Records provided

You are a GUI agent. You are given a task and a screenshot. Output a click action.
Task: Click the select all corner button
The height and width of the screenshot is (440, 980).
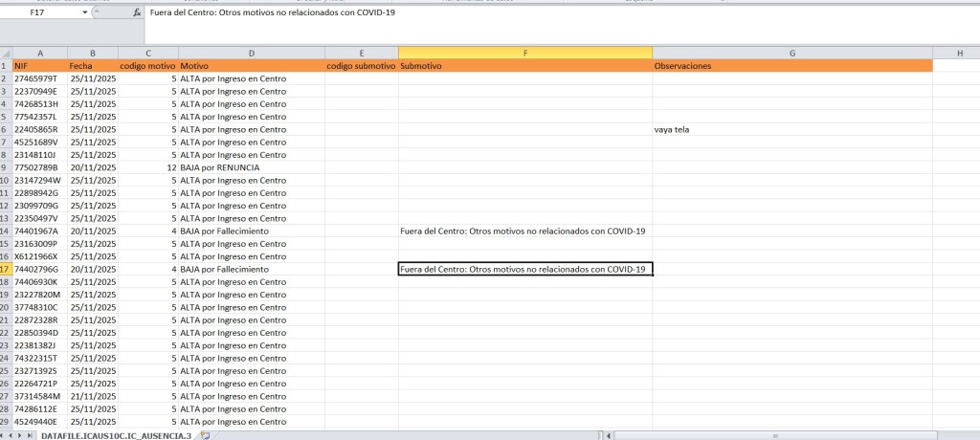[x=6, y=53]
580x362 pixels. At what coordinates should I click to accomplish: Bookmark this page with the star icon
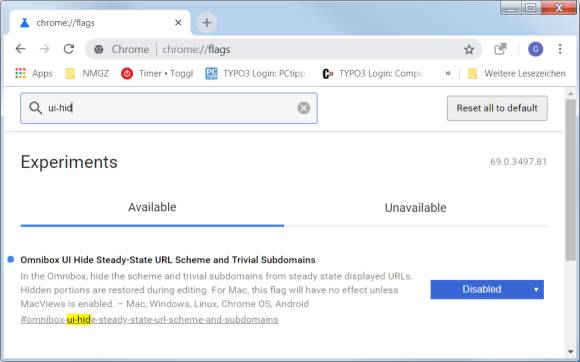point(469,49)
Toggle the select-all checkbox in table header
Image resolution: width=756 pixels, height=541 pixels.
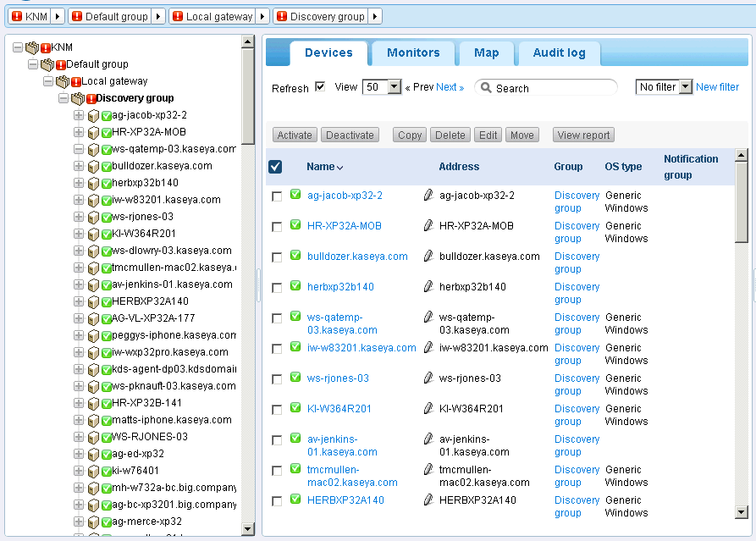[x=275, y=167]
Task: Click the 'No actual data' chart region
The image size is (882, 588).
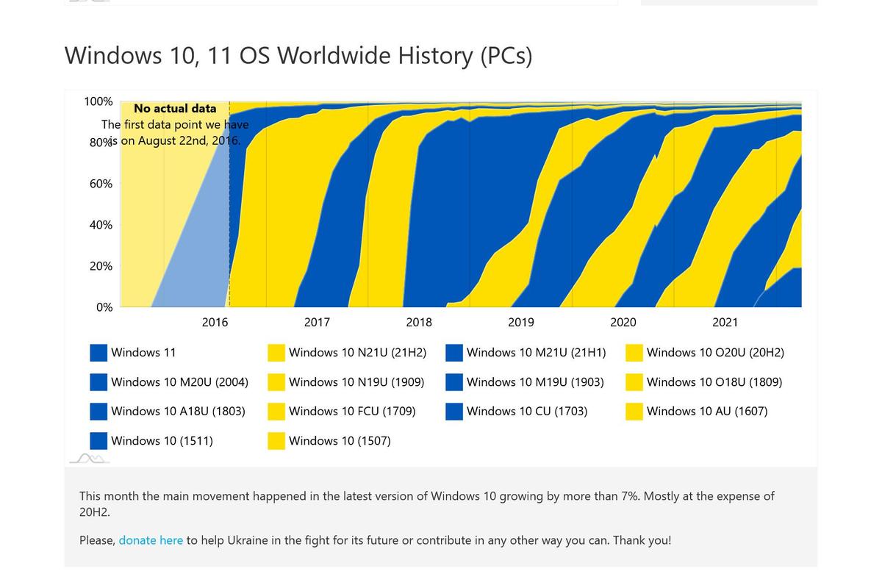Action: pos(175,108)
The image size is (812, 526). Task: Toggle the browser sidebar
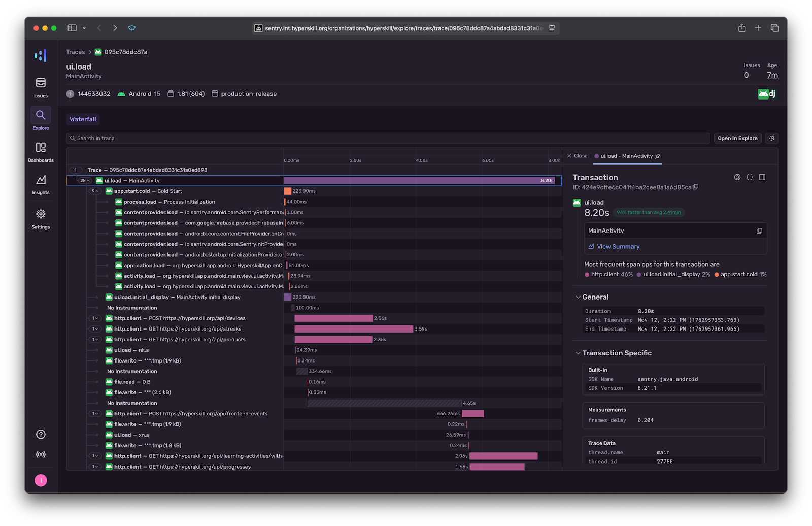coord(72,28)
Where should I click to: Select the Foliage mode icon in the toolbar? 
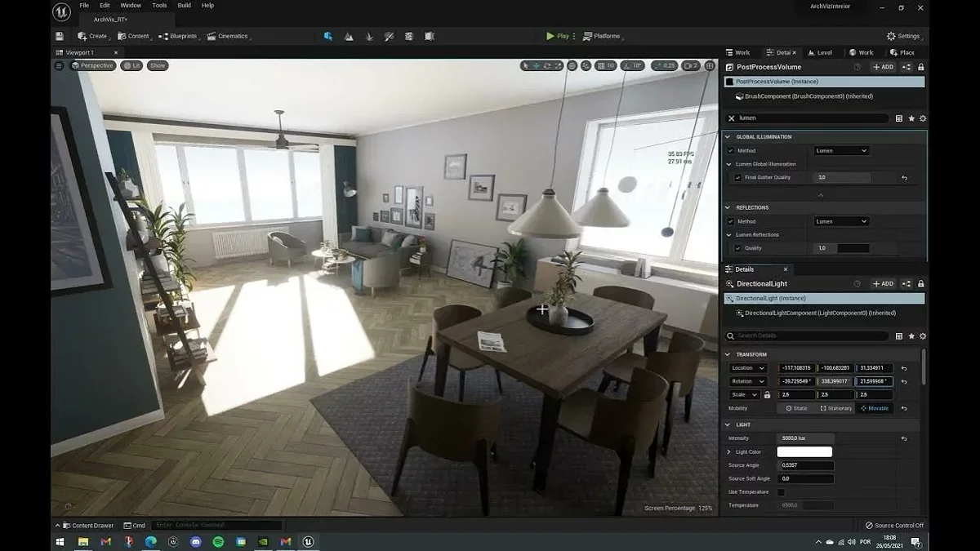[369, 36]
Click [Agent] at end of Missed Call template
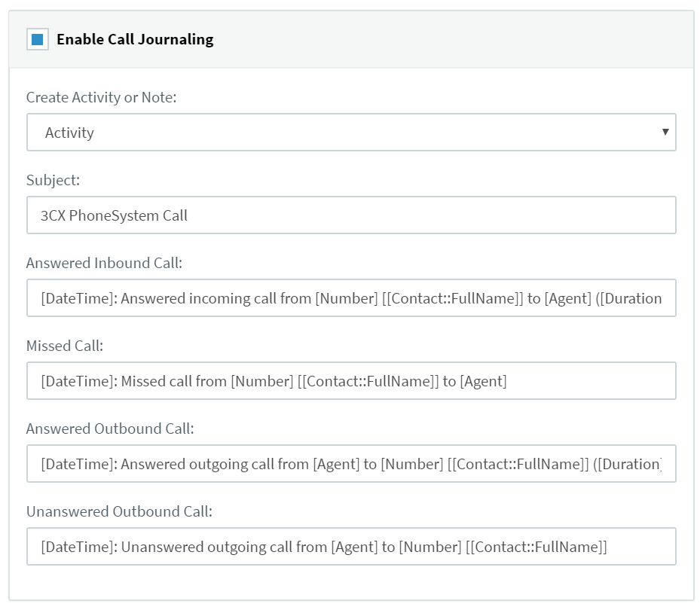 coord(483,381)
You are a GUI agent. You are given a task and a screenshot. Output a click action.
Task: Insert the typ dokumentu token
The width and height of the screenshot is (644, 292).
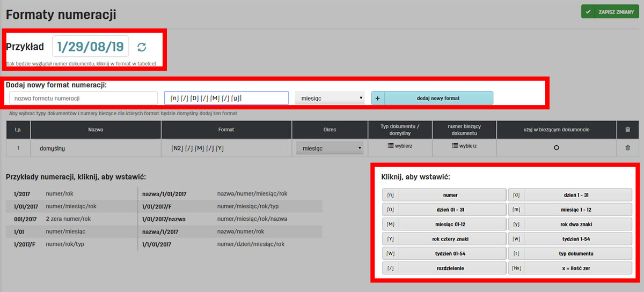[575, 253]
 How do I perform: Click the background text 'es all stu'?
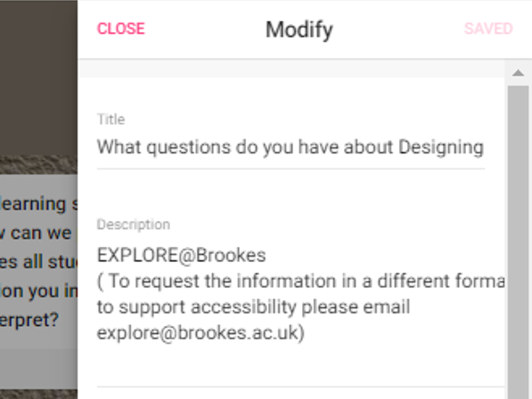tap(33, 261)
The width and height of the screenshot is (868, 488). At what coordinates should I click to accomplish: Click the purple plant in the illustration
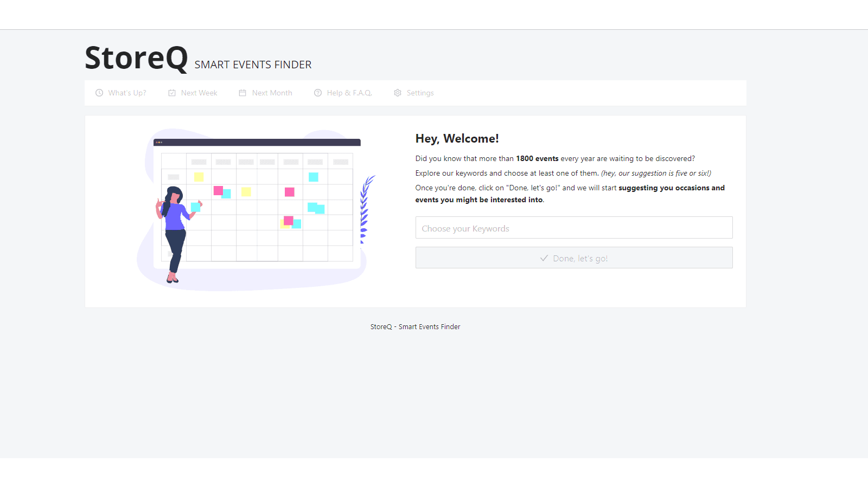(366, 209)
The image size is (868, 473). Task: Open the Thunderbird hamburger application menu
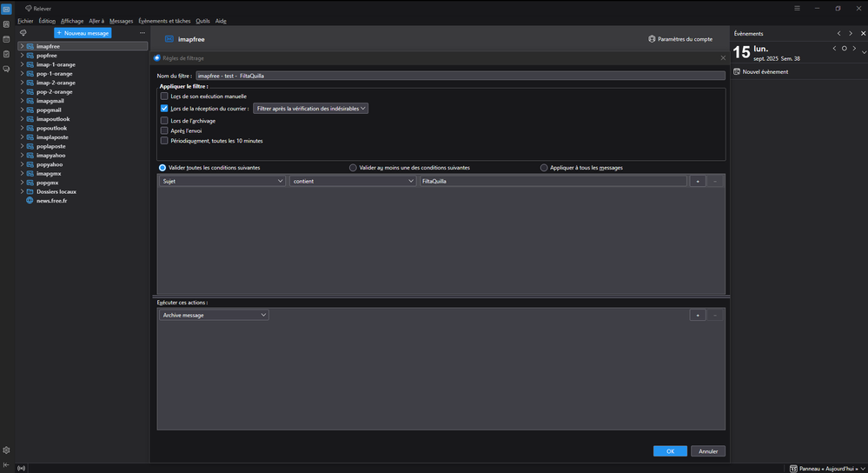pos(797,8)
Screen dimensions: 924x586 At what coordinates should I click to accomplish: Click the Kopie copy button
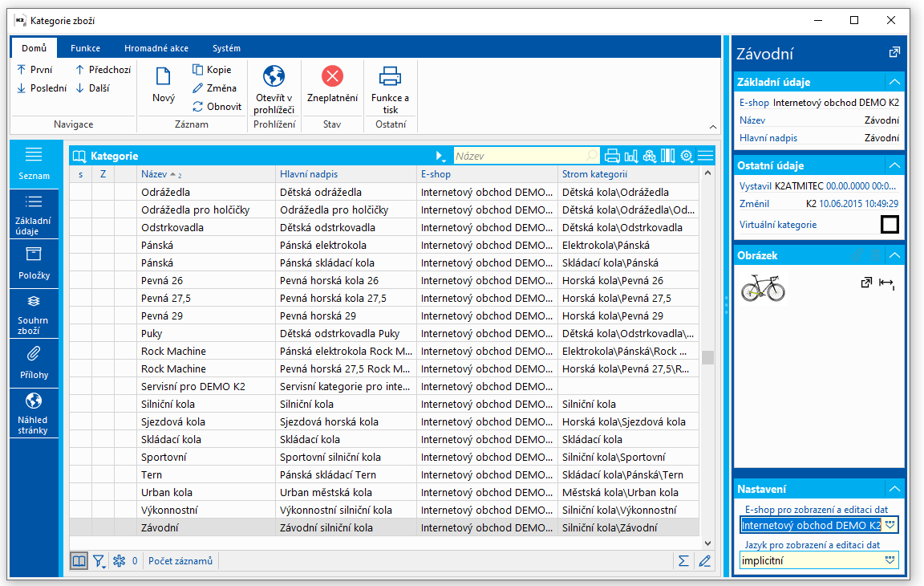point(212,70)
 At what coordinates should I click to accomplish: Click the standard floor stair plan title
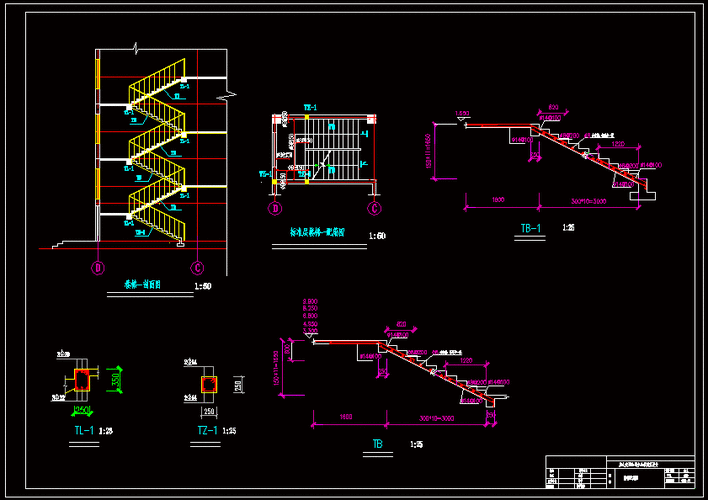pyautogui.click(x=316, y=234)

Goal of the exercise
The exact lines from the one containing "How do I perform: Click" through the end of the data are to be copied, with both ends kept and pictures left out.

Answer area
 How do I perform: Click the background text 'es all stu'?
tap(33, 261)
The width and height of the screenshot is (868, 488). At what coordinates should I click to accomplish: Click the purple plant in the illustration
(366, 209)
The image size is (868, 473). Task: Open the Thunderbird hamburger application menu
pos(797,8)
Screen dimensions: 924x586 At what coordinates should I click to accomplish: Click the Kopie copy button
point(212,70)
 At what coordinates should I click to accomplish: Click the standard floor stair plan title
pyautogui.click(x=316, y=234)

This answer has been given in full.